Understanding this is not optional for serious Lagotto breeders. It is the foundation of every decision that matters.

A Breed Rebuilt From the Edge

By the mid-20th century, the Lagotto had nearly disappeared. The draining of the Po Delta marshlands — the ecosystem the breed had been developed to work for centuries of waterfowl hunting — removed the breed's primary purpose almost overnight. Without a working role, the dogs were not maintained, and the population collapsed.

The recovery effort of the 1970s through 1990s was deliberate and ultimately successful. A group of Italian breeders, working under the auspices of the Italian Kennel Club, identified and preserved the remaining dogs and began a formal reconstruction program. The breed was officially recognised by the FCI in 1995.

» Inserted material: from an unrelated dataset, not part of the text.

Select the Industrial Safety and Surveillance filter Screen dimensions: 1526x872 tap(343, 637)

But the recovery involved a small founding population. How small is debated, but the genetic evidence is not ambiguous: the modern Lagotto carries the signature of a founder bottleneck throughout its genome. This is not speculation about historical events — it is directly readable in the DNA of dogs living today.

The breed was saved. But the cost of that rescue is carried, invisibly, in every chromosome of every living Lagotto.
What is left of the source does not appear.